In this scene from the book, Jay has just jolted awake in the dead of night thanks to a call from his brother Ralph, who drunkenly warns that their father may soon die from long-battled heart problems. Jay has decided to take the train up to his parents’ town, and he and his wife Mary, also awakened by the phone call, are getting him ready to leave.

“It may all be a false alarm. I know Ralph goes off his trolley easy. But we just can’t afford to take that chance.”

“Of course not, Jay.” There was a loud stirring as she got from bed.

“What you up to?”

“Why, your breakfast,” she said, switching on the light. “Sakes alive,” she said, seeing the clock.

“Oh, Mary. Get on back to bed. I can pick up something downtown.”

“Don’t be ridiculous,” she said, hurrying into her bathrobe.

“Honest, it would be just as easy,” he said. He liked night lunchrooms, and had not been in one since Rufus was born. He was very faintly disappointed. But still more, he was warmed by the simplicity with which she got up for him, thoroughly awake.

“Why, Jay, that is out of the question!” she said, knotting the bathrobe girdle. She got into her slippers and shuffled quickly to the door. She looked back and said, in a stage whisper, “Bring your shoes — to the kitchen.”

He watched her disappear, wondering what in the hell she meant by that, and was suddenly taken with a snort of silent amusement. She had looked so deadly serious, about the shoes. God, the ten thousand little things every day that a woman kept thinking of, on account of children. Hardly even thinking, he thought to himself as he pulled on his other sock. Practically automatic. Like breathing.

And most of the time, he thought, as he stripped, they’re dead right. Course they’re so much in the habit of it (he stepped into his drawers) that sometimes they overdo it.

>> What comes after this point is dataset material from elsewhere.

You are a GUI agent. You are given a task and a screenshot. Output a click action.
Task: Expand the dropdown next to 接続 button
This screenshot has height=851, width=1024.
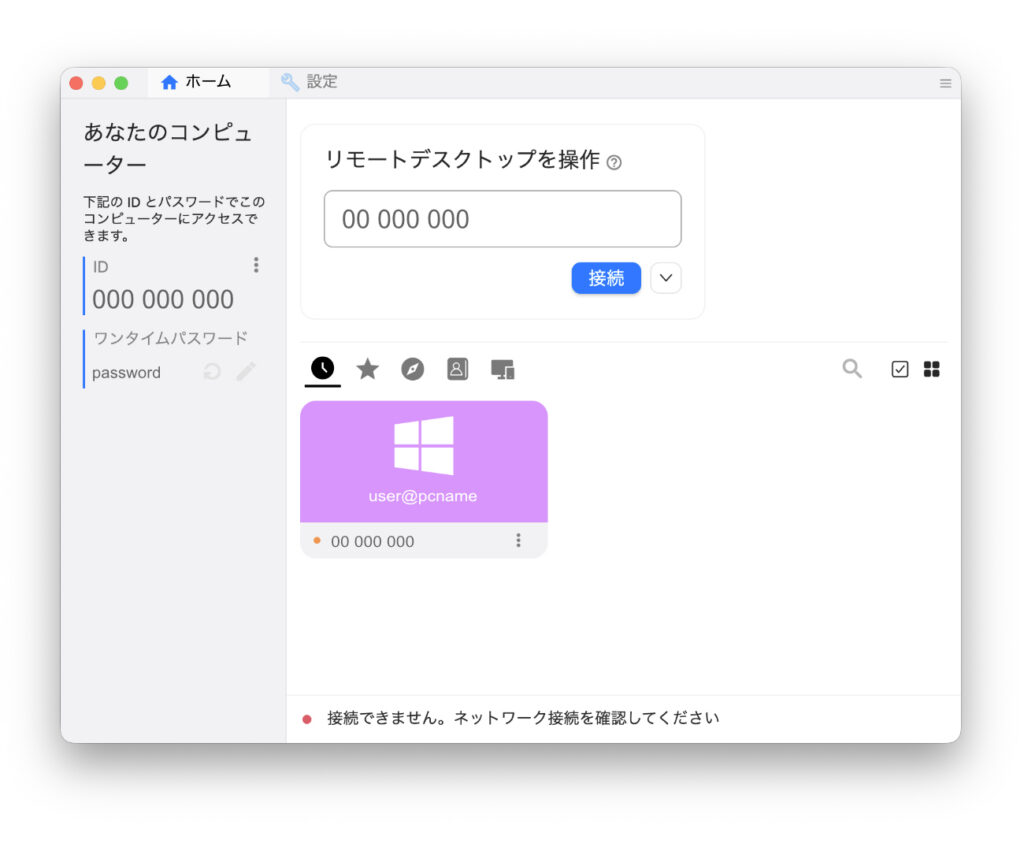coord(666,278)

But most of the time if you think even for a second before you get annoyed (he buttoned his undershirt), there is good common sense behind it.

Ryan tells this funny joke sometimes about one method, half-conscious at most, by which person X tries to evade domestic work and pile it on a partner. “But you’re so good at [cooking, doing laundry, calming a fretful child]. If I do it, I’ll just fuck it up.”  A passive-aggressive compliment-trap, which leaves the other person feeling obligated to do the thing they’re so much better at doing.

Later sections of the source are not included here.